Simonds Stadium is close to public transport links within Geelong and for patrons planning to head down the highway from Melbourne or interstate. Jetstar flights arrive at Avalon approximately a 30 minute drive from Simonds Stadium.
Geelong is 75 kilometres down the Princes Highway from Melbourne, via the Westgate Bridge.
There is limited parking within Kardinia Park for patrons attending Simonds Stadium matches are advised to arrive early.
Limited street parking is available, but drivers are advised to read parking signs carefully as residential parking schemes apply.
V/Line runs matchday services between South Geelong and Spencer Street hourly. Simonds Stadium is a short walk from South Geelong station.
Contact V/Line for further details on train timetables to and from Simonds Stadium or visit www.victrip.com.au.
Where to eat & drink
Simonds Stadium has a number of function rooms available to patrons on match days, including the Alex Popescu Room, Pivots Room, Black Cats and Executive Suites. For further corporate options or details please call 03 5225 2315.
Click here to view Simonds Stadium Seating Maps
From those early days when the Club was founded in 1859 various venues were used around the Geelong area for playing football. The local clubs ready to participate in this new manly game of football and eager to take on the Geelong Football Club. They included Kardinia, Barwon, Corio and the West End Football Clubs.
Games were played on "Church Hill" in the vicinity of Gheringhap, Moorabool, Ryrie and McKillop Streeets. As a result of another meeting during 1860, held at the British Hotel, Corio Street, a game was arranged against a Melbourne Districts team. The game was played on a paddock between the Argyle Hotel and Pakington Street. A.M.Mason was the Geelong captain. The game consisted of a 25-a-side and ended in a scoreless draw after three hours of play.
One eyewitness to this game highlighted the early trend to violence in our national game. The critic from the Advertiser quoted:
"There is one very objectionable feature in their play, which I hope that they will get rid of next season.
"I allude to that of charging with their arms straight out in front and their fists closed as if they are going to participate in a free fight".
Although there was a difference in the skill level of the local clubs compared to Geelong and the Melbourne clubs, it is recorded, for example that Kardinia scored a three goal victory over Essendon in 1874.

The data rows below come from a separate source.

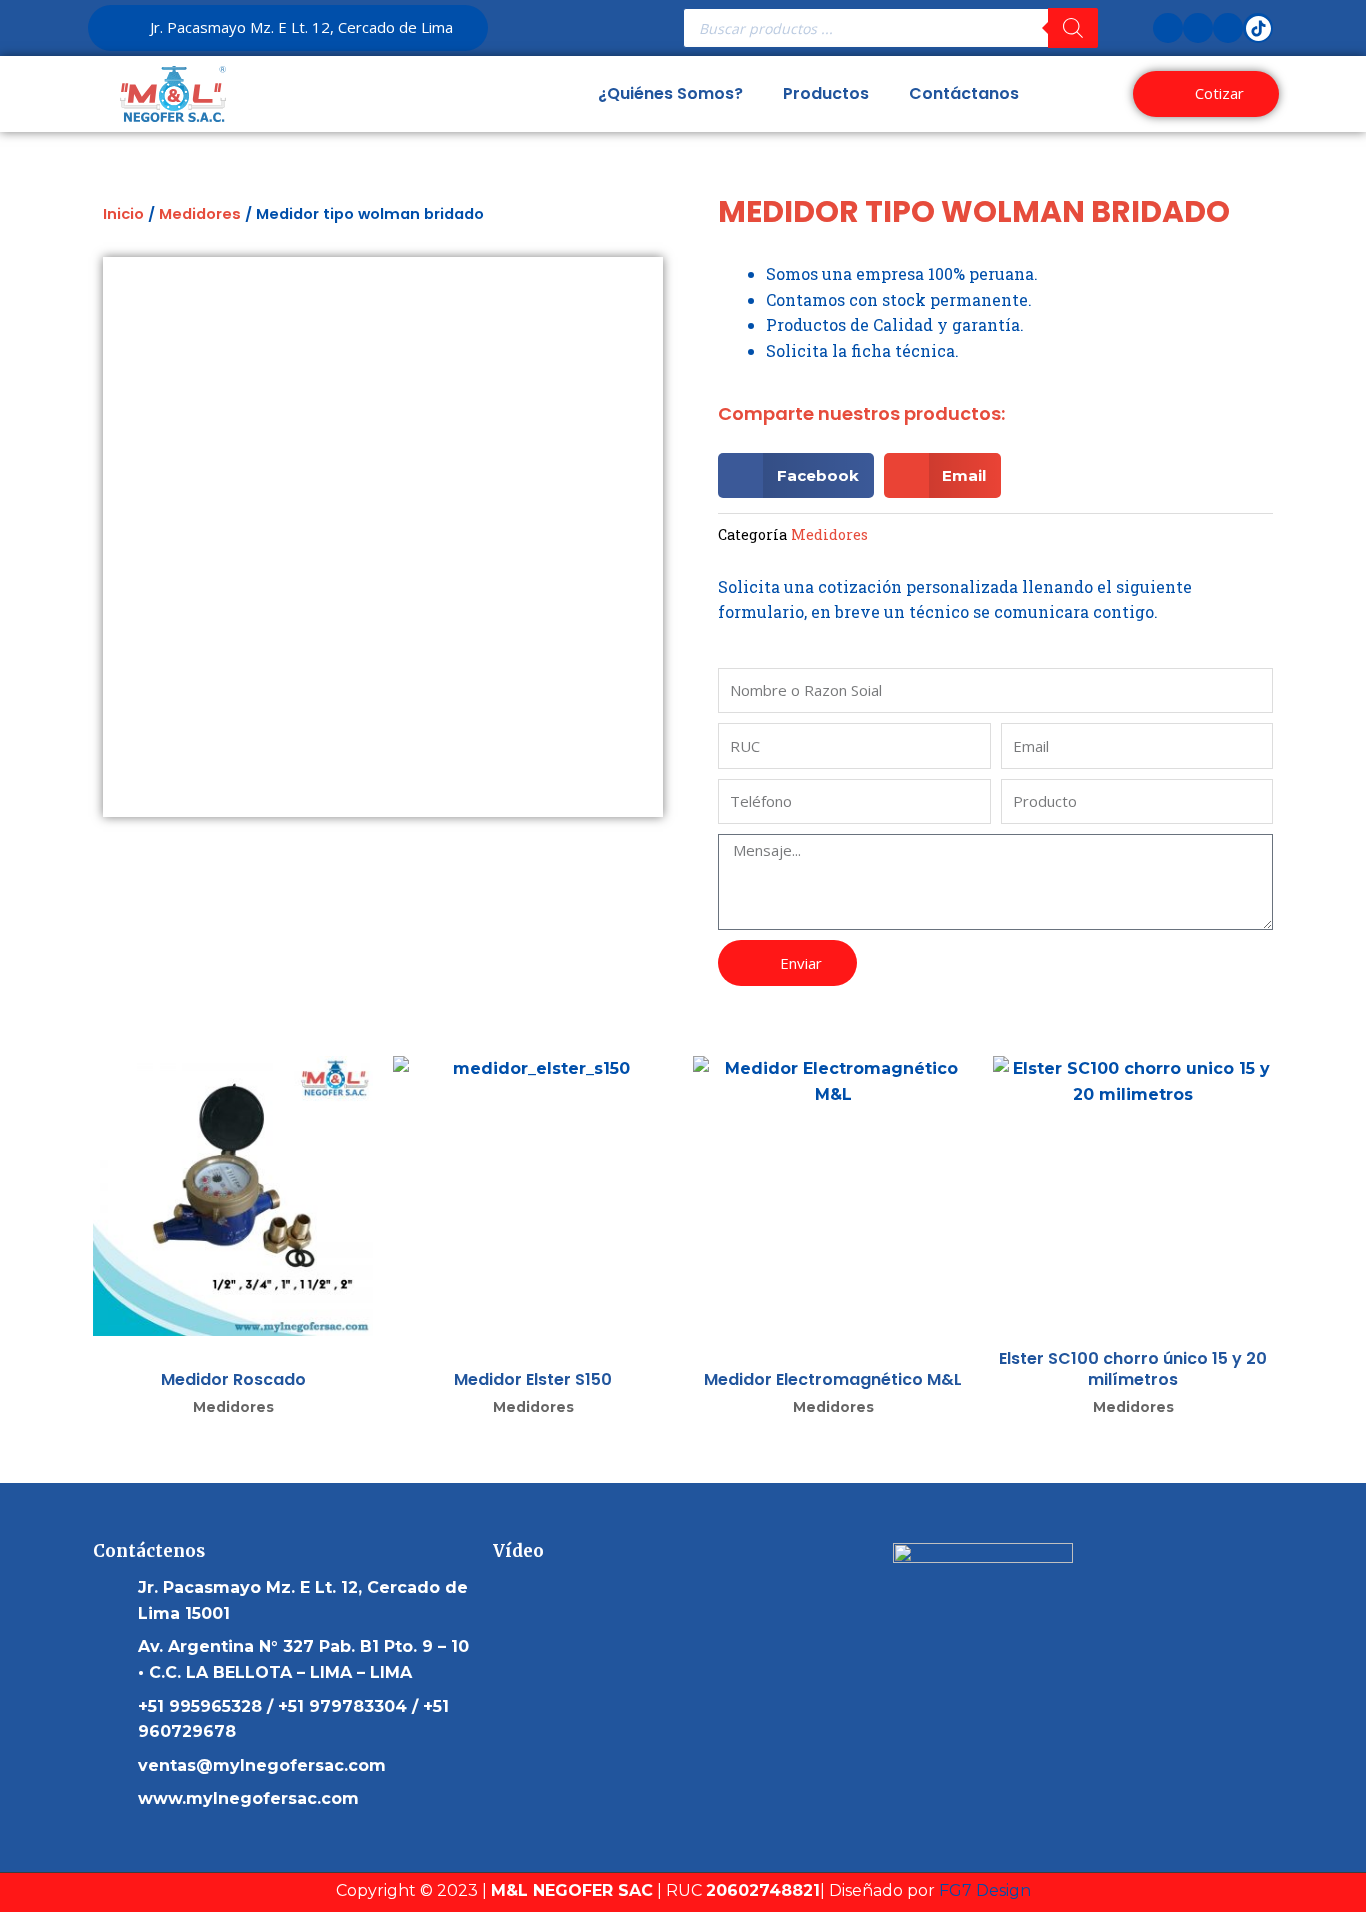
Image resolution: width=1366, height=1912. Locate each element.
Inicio (123, 214)
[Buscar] (1073, 28)
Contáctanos (964, 93)
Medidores (200, 214)
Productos (826, 93)
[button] (796, 475)
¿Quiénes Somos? (670, 93)
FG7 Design (985, 1890)
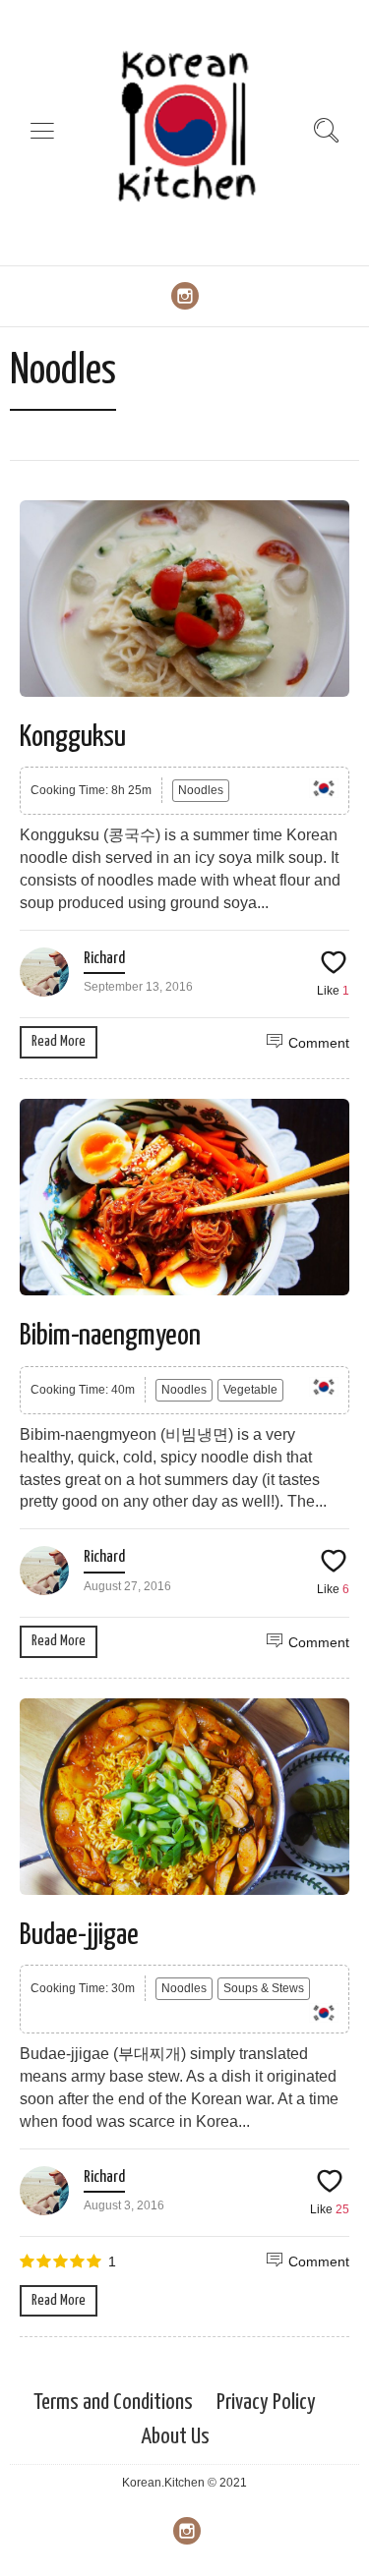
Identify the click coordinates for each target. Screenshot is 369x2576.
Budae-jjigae (79, 1935)
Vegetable (250, 1390)
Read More (58, 1041)
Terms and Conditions (113, 2402)
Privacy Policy (266, 2402)
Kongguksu (73, 737)
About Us (175, 2437)
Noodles (200, 790)
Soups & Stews (263, 1988)
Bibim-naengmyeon (110, 1335)
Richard (104, 958)
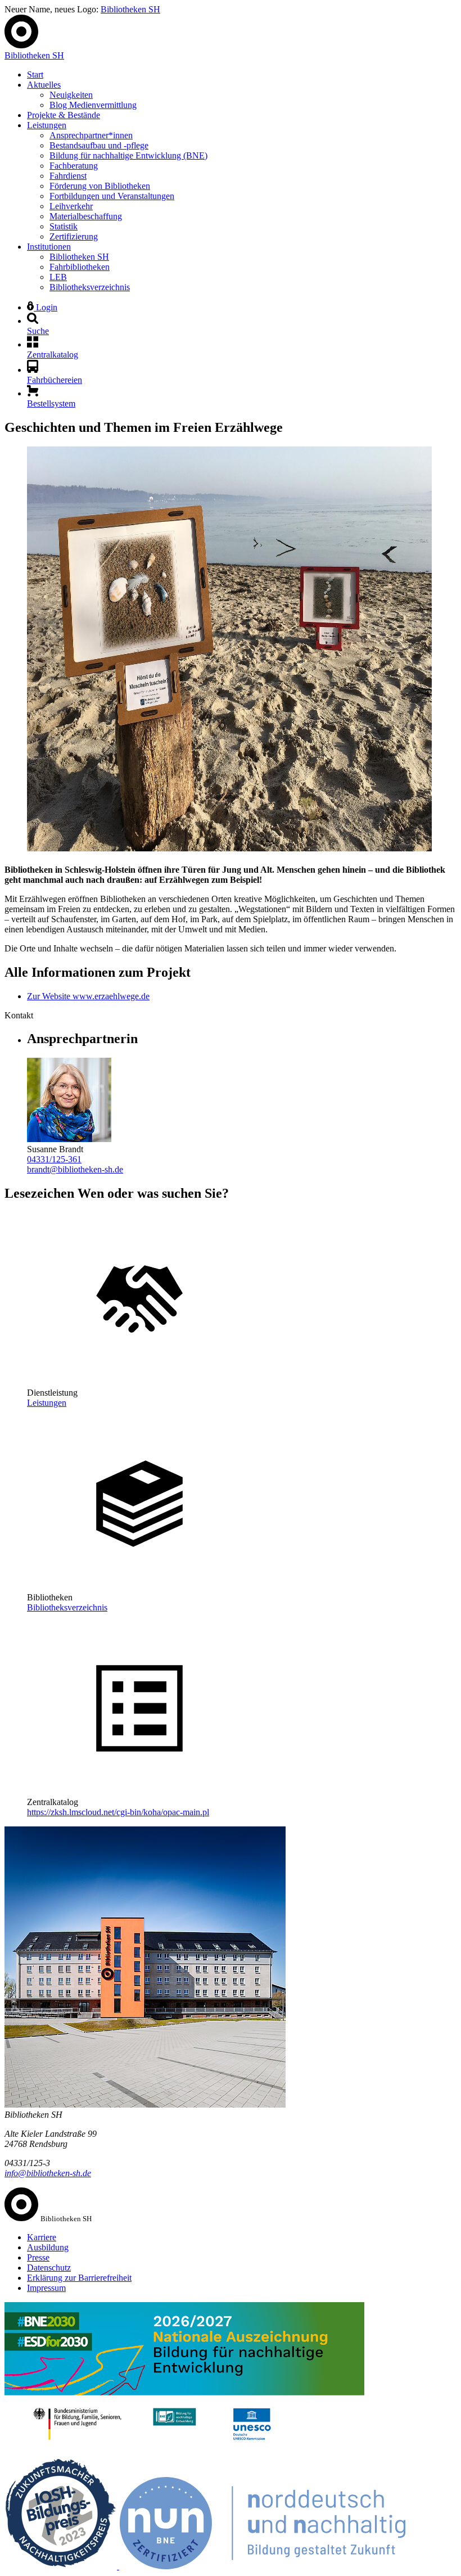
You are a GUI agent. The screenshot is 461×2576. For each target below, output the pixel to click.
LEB (58, 277)
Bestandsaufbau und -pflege (98, 145)
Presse (38, 2257)
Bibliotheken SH (130, 9)
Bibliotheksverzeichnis (89, 287)
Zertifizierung (73, 236)
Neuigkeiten (71, 95)
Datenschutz (49, 2267)
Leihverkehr (71, 206)
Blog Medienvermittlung (93, 105)
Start (35, 74)
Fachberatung (73, 165)
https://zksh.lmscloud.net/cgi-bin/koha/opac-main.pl (118, 1812)
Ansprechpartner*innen (91, 135)
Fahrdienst (68, 176)
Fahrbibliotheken (79, 267)
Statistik (63, 226)
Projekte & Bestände (63, 115)
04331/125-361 (54, 1159)
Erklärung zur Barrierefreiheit (79, 2277)
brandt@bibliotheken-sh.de (75, 1169)
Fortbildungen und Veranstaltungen (111, 196)
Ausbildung (48, 2247)
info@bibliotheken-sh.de (47, 2173)
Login (45, 307)
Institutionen (49, 246)
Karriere (41, 2237)
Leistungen (46, 125)
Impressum (46, 2288)
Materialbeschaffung (85, 216)
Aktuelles (44, 84)
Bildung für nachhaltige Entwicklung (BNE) (128, 155)
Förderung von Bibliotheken (99, 186)
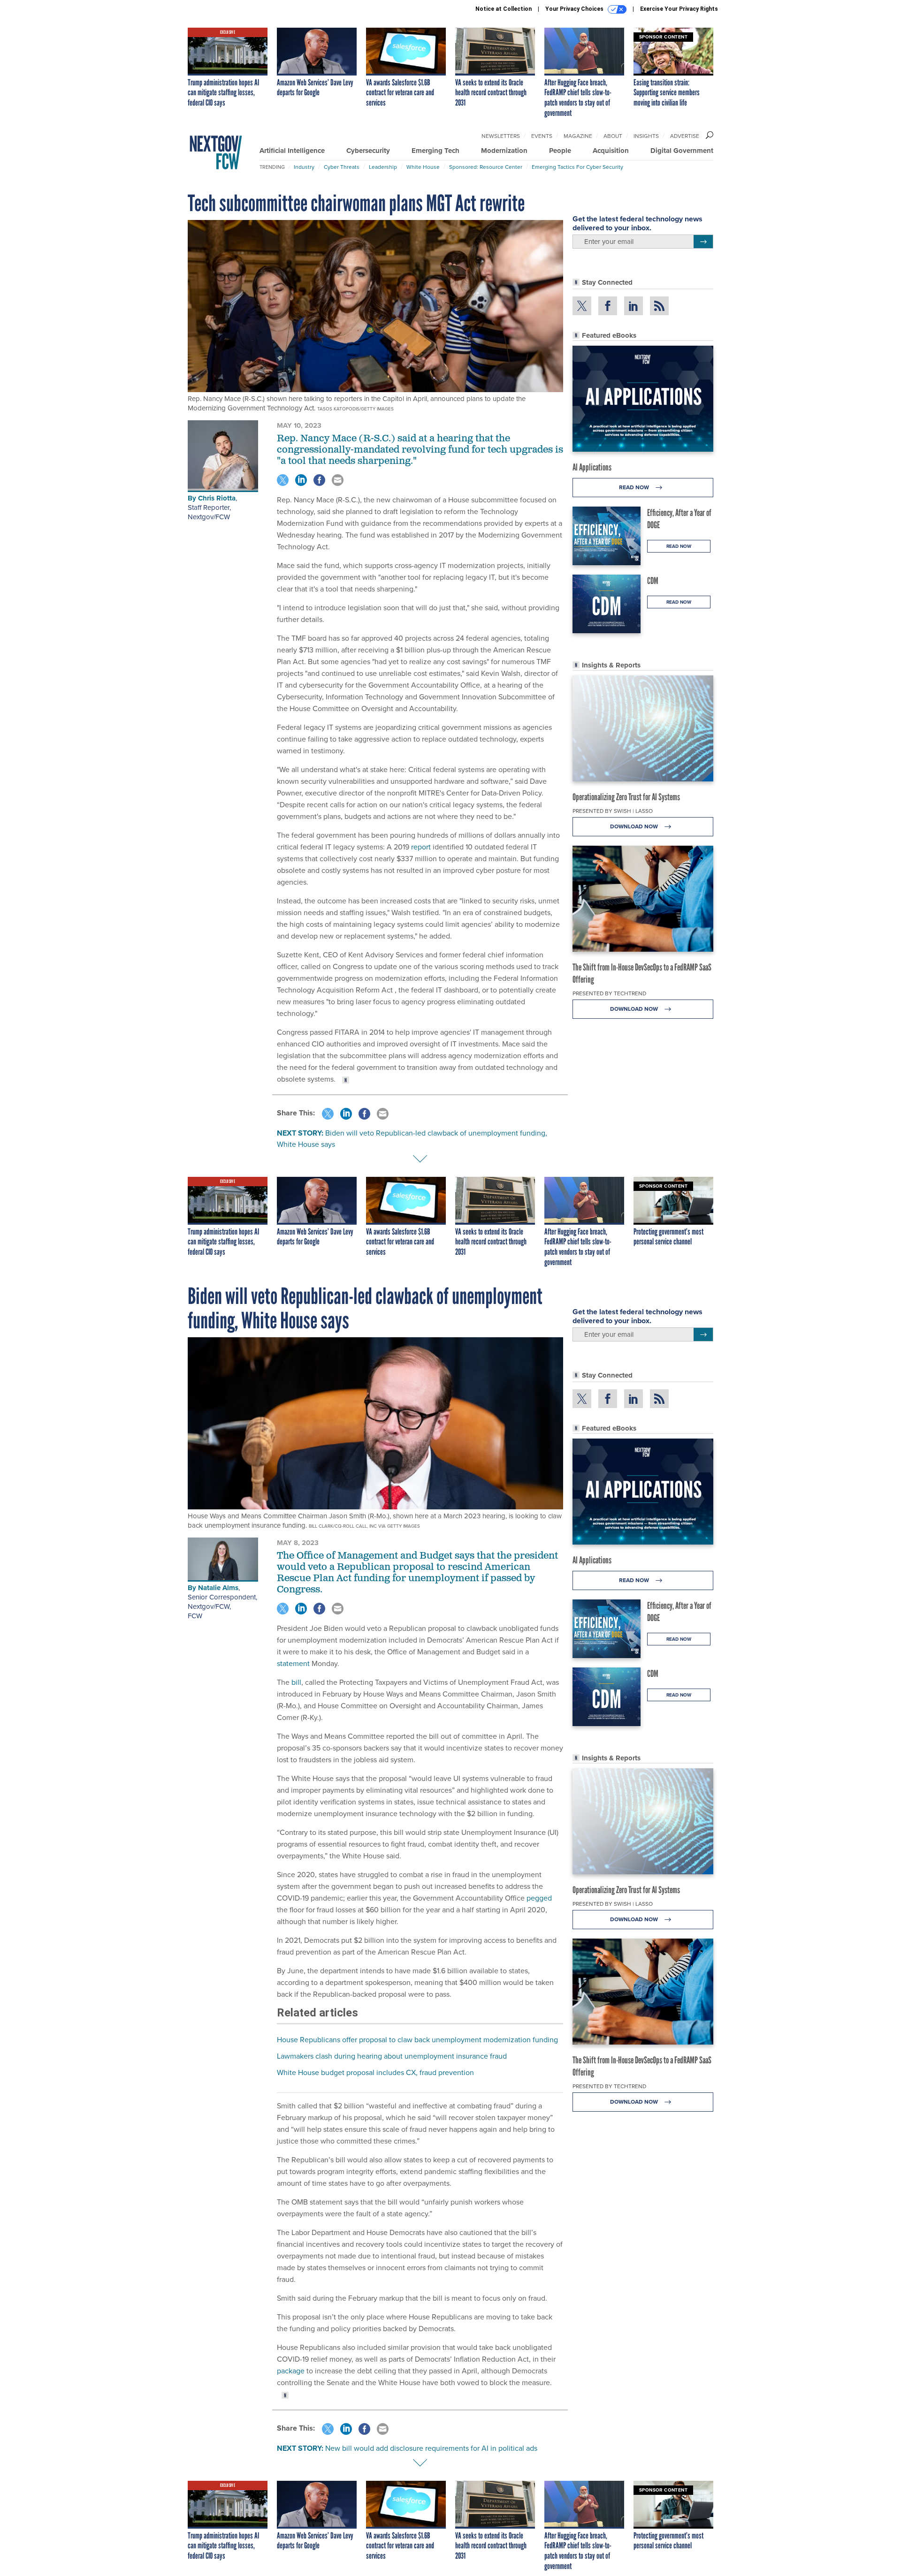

The Argyle ground was to be the Club's home ground for some years before it came to an abrupt end in 1878 when the ground's owner, Silas Harding received a bill for unpaid rates, which the club had forgotten to pay. Harding was so angry, he ploughed up the field and cut down the goal posts. As a result the club moved to East Geelong in the Eastern Park to a picturesque site known as Corio Oval, a matter of a few kicks of the football from Corio Bay.
A pleasurable characteristic was that the supporters were able to position their horses and buggies on the embankment in teh outer and watch the game in comfort. In 1877, Geelong joined the Victorian Association as a Foundation Member, it was known as "The Seagulls" for years in 1877, became better known as the "Pivotoinians", because Geelong was the pivot point for all railway and shipping for Ballarat and western district merchandise.
The Club for the next few years was of nearly complete domination as from 1878 Geelong won seven VFA premierships in nine years. Corio Oval was to be tehe headquarters for the Geelong Football Club until 1940 when the ground was taken over for military training. It was then a case of move again, this time to Kardinia Park in Moorabool Street. It is of interest that the name "Kardinia" is an Aboriginal word meaning 'sunrise'.
Since then the ground has played host to the Cats’ most successful eras with six successive top four finishes between 1951 and 56, including premierships in 1951 and 52 as well as four grand final appearances between 1989 and 1995.
Located 75 kilometres south-west of Melbourne but only a kilometre from the Geelong city centre, Simonds Stadium is a modern stadium but one which still gives fans an old-fashioned footy experience with its relaxed atmosphere and standing room terraces.
With a capacity of about 27,000, the Cats regularly play in front of full houses and visiting teams are always relieved if they can leave Geelong with the four points in their keeping.
Right from the very first game the ground hosted in 1941, there has always been drama aplenty in matches at Geelong.
That first ever game was won by the Cats by just two points after St Kilda failed to score with a kick after the final siren.
Twenty-six years later the Cats would win their first home game of the season in similar circumstances when a shot for goal by Bill Ryan after the final siren gave them victory over Collingwood.
Throughout the 1980’s, Geelong home crowds used to rise as one to the incredible marking and goalkicking feats of Gary Ablett while modern-day fans will not forget last year’s emotional farewell to club champion Garry Hocking in the final home game of 2001.
Formerly known as Kardinia Park, Shell Stadium, Baytec Stadium and Skilled Stadium, Simonds Stadium has been Geelong’s home ground for the past 60 years.